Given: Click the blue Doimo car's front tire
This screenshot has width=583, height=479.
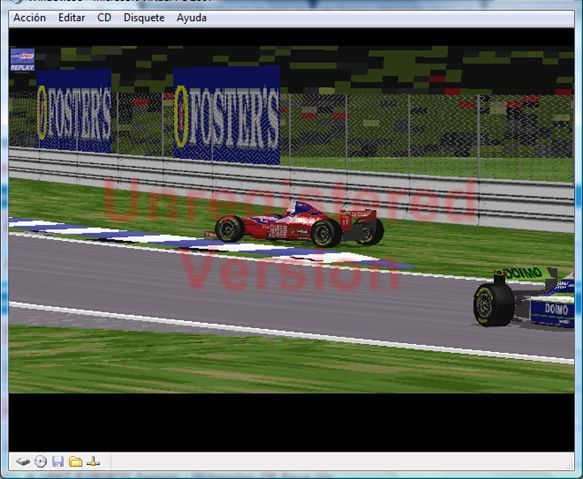Looking at the screenshot, I should pyautogui.click(x=494, y=305).
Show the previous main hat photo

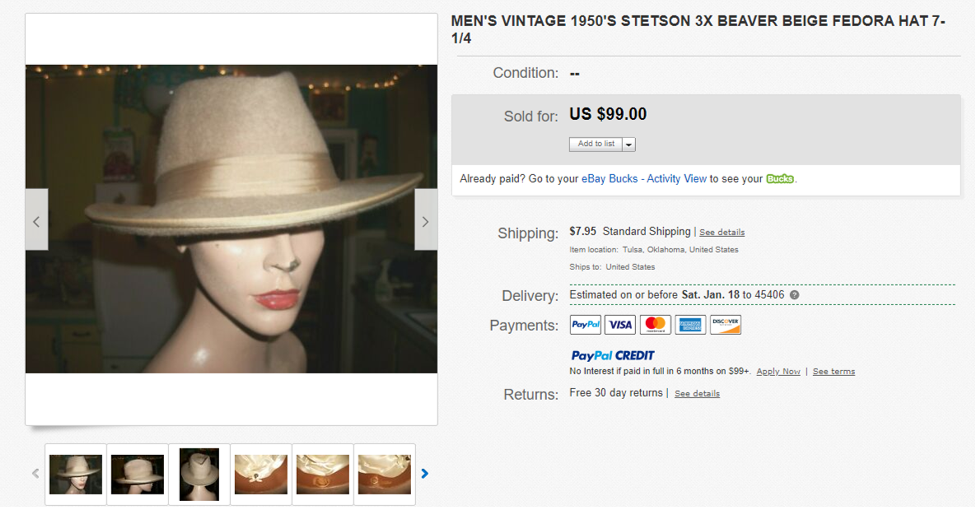tap(37, 220)
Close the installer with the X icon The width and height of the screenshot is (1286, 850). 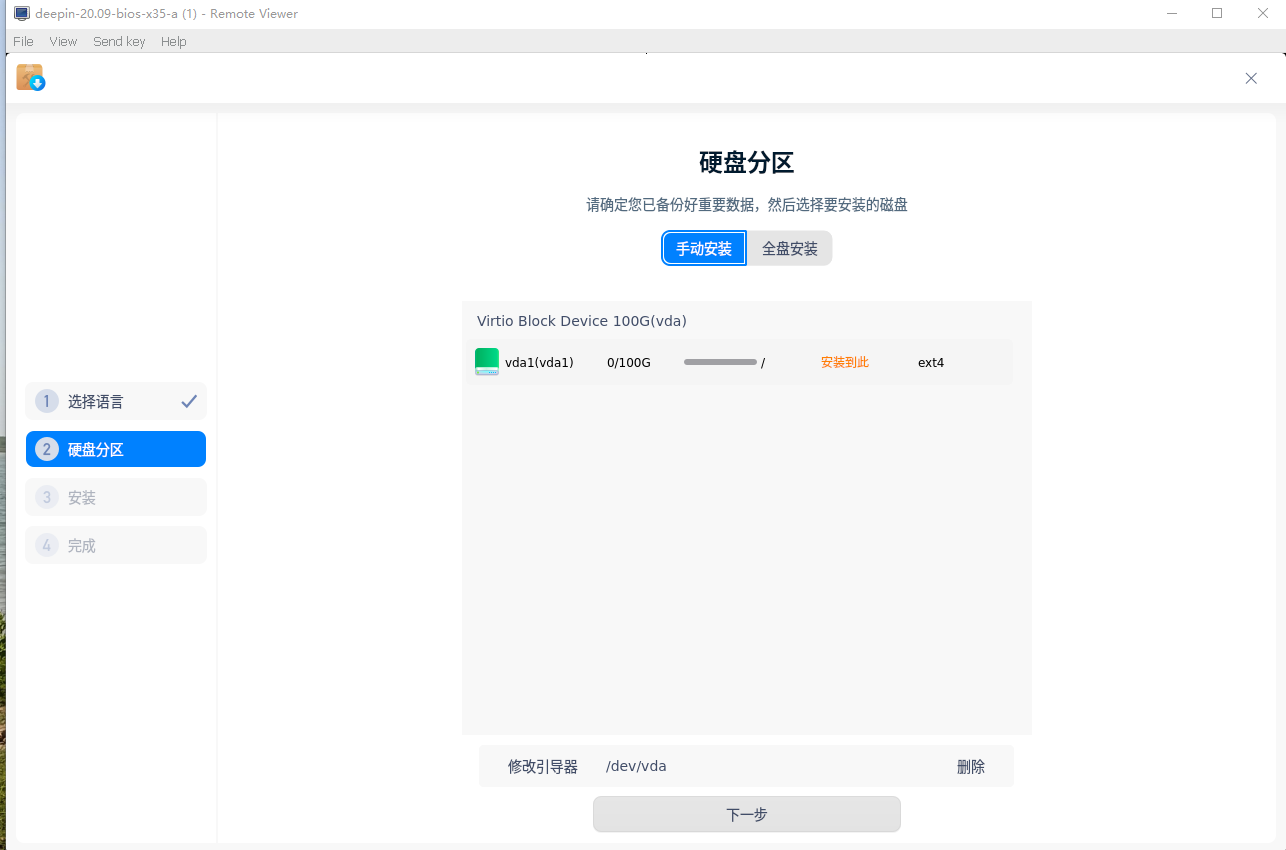click(1251, 78)
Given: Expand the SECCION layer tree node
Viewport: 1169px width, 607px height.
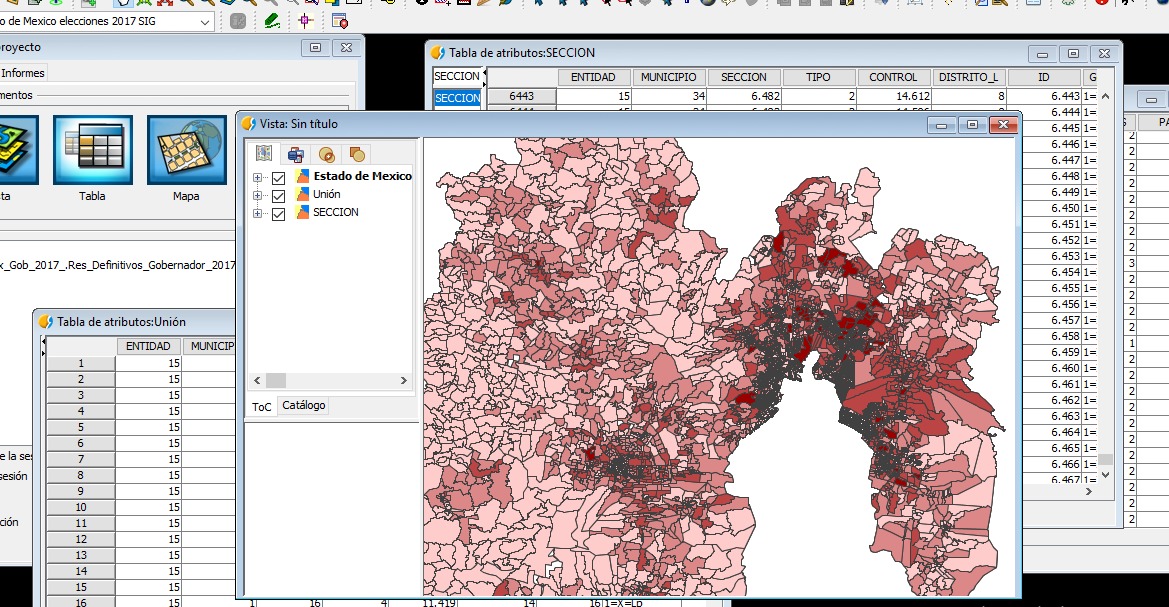Looking at the screenshot, I should pos(258,214).
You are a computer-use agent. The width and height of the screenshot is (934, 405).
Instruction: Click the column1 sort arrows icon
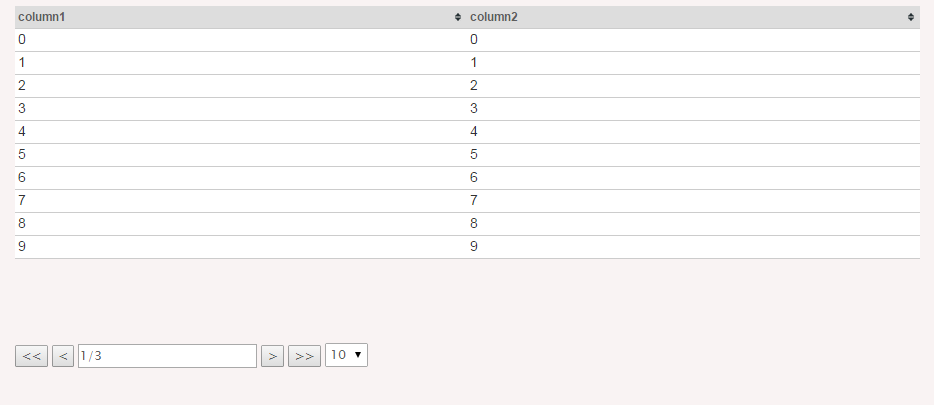[457, 17]
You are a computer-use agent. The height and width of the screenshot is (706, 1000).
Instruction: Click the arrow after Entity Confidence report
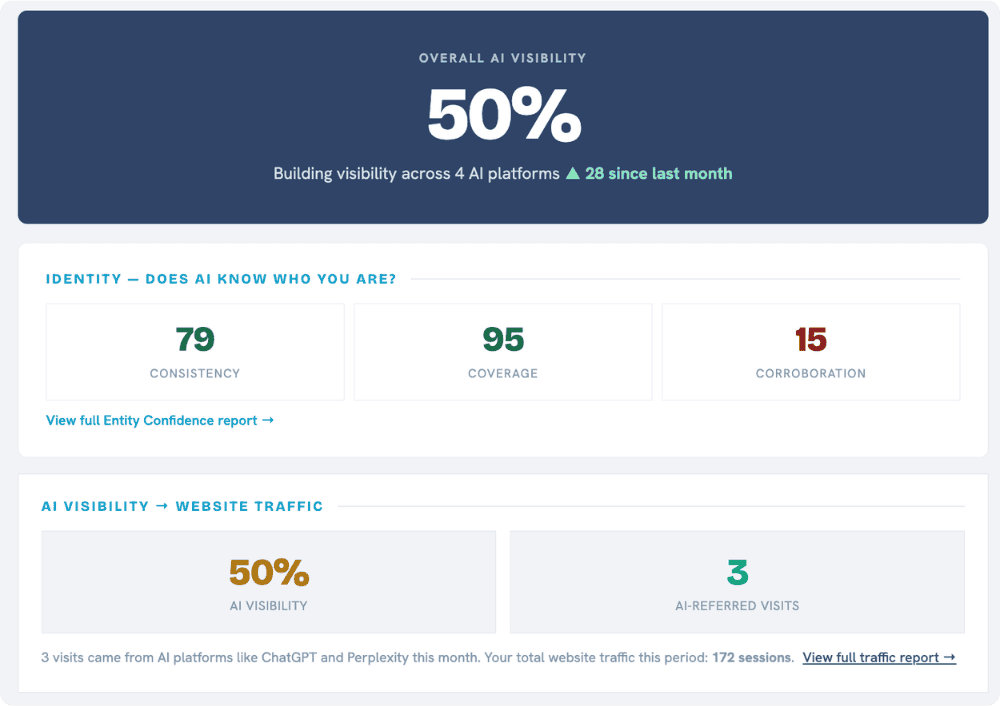click(268, 420)

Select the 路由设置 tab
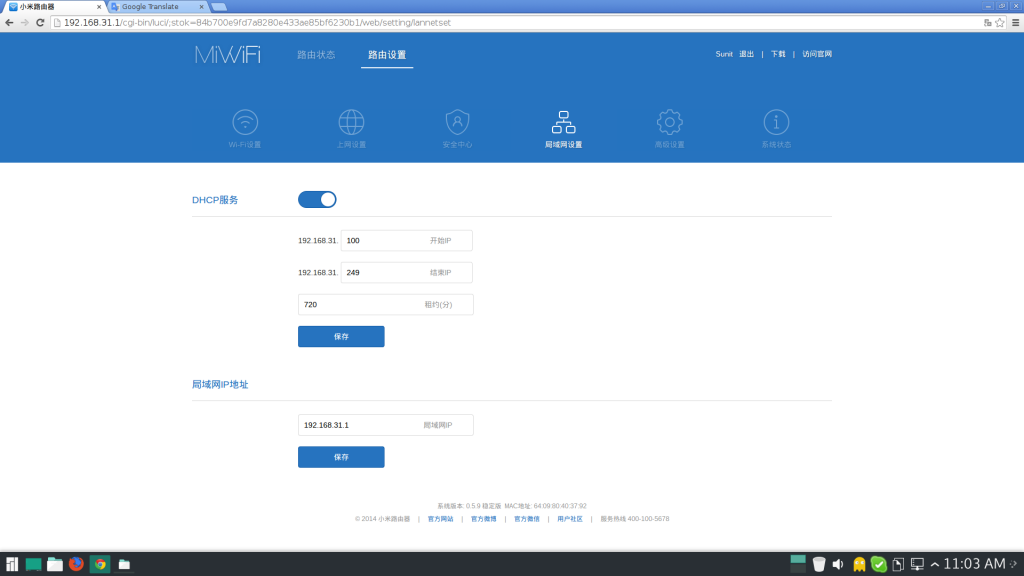click(x=387, y=57)
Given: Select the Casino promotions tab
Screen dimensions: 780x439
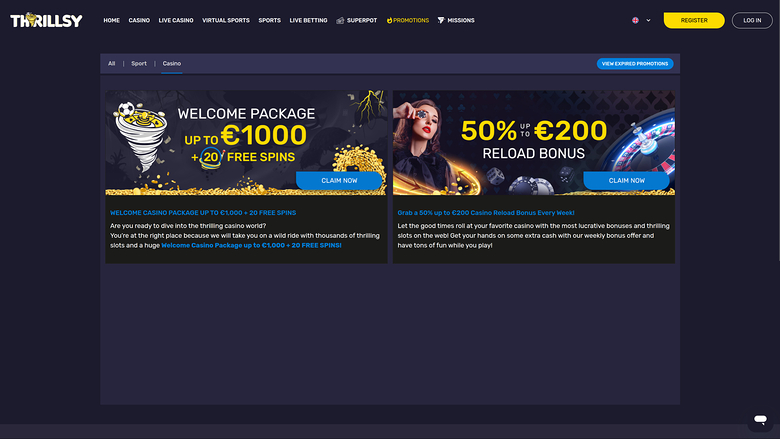Looking at the screenshot, I should 172,64.
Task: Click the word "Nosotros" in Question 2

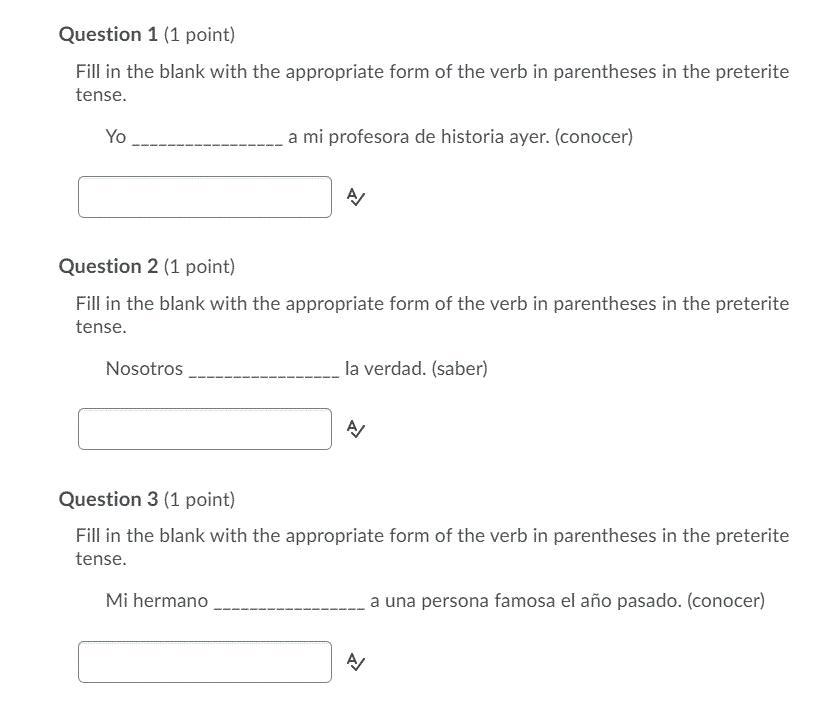Action: (x=144, y=369)
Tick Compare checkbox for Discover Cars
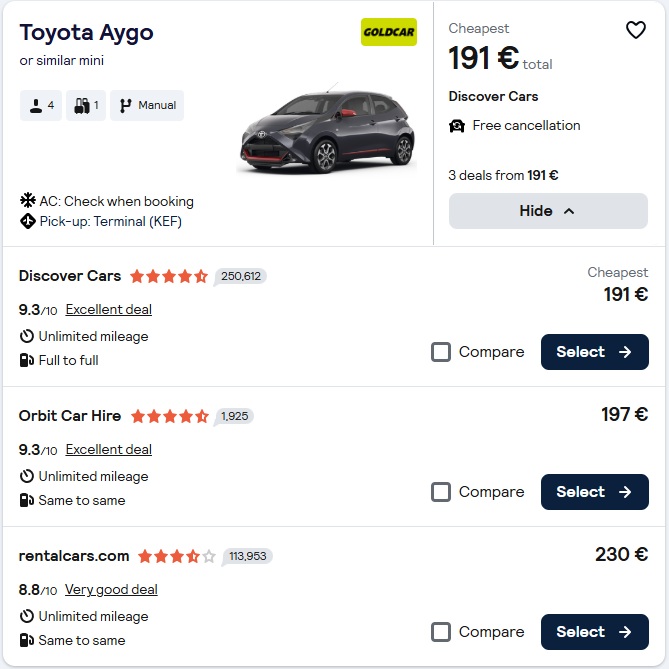The width and height of the screenshot is (669, 669). (441, 352)
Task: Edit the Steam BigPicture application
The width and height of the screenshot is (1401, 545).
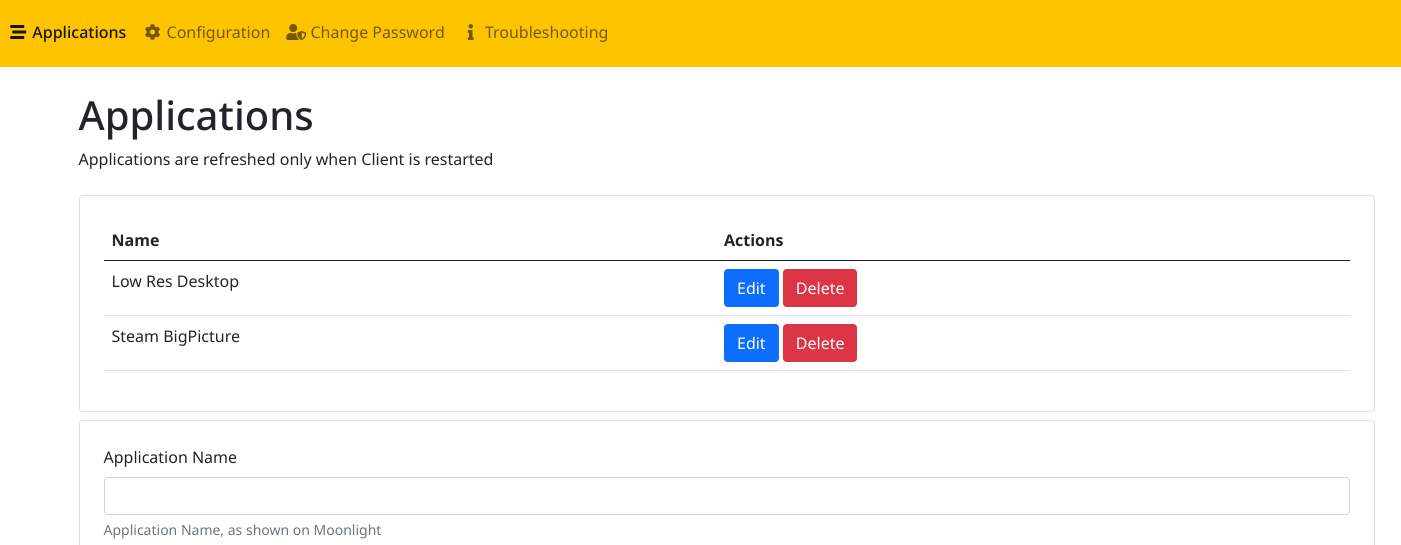Action: [751, 343]
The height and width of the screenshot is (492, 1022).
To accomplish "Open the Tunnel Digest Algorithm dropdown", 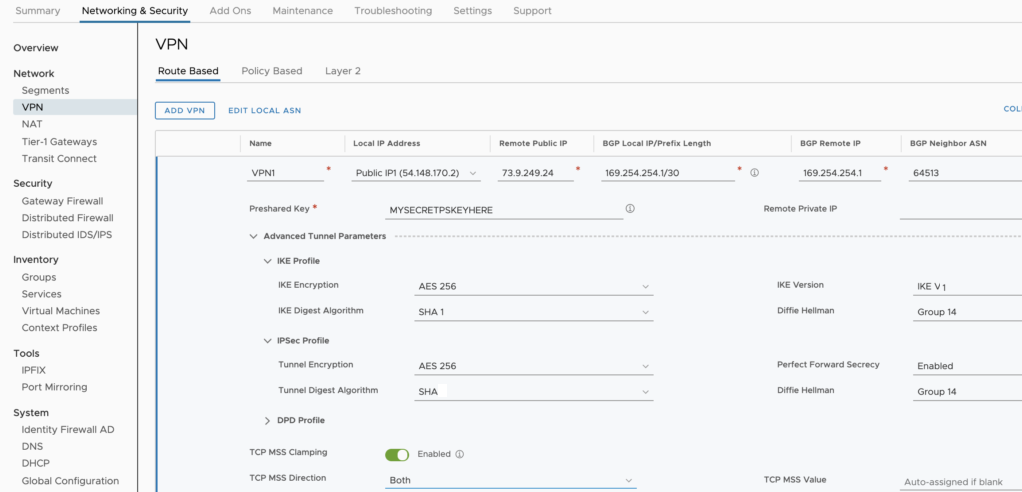I will (x=534, y=392).
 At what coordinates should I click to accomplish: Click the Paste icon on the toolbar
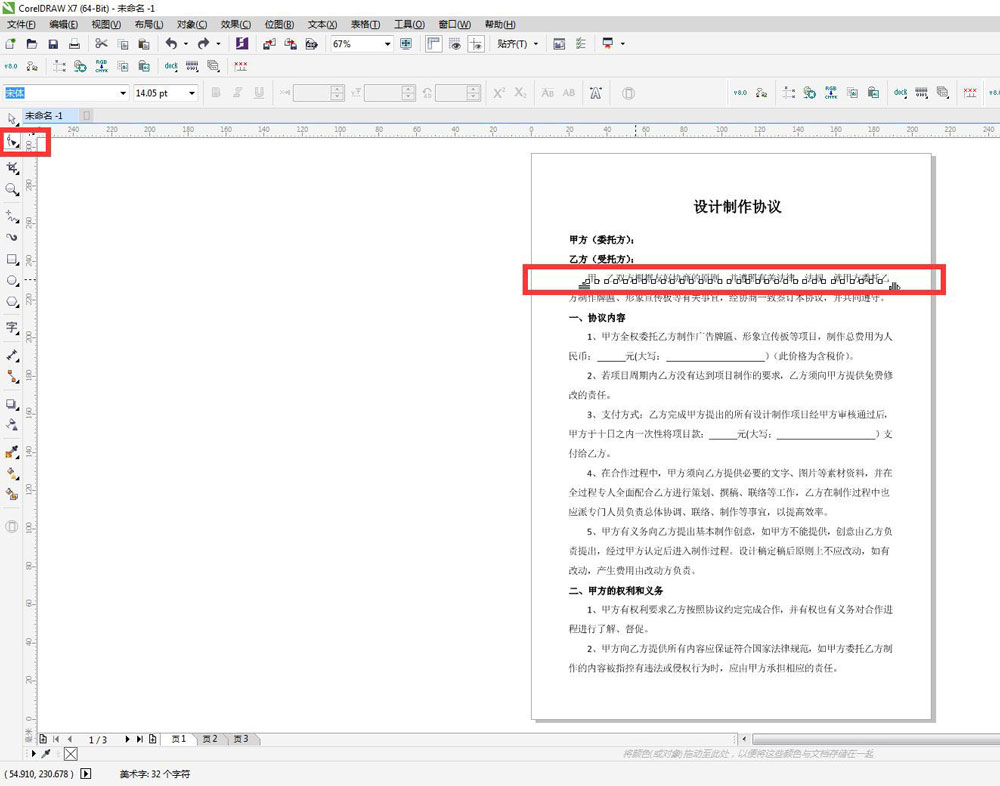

^^^^^^^^^^^^^^^^

_GOAL OF THE EXERCISE_
Across the whole listing, show each line where the word "computer" occurs.

_RESPONSE_
You are a computer-use agent. The width and height of the screenshot is (934, 405).
You are a computer-use agent. The height and width of the screenshot is (706, 1000).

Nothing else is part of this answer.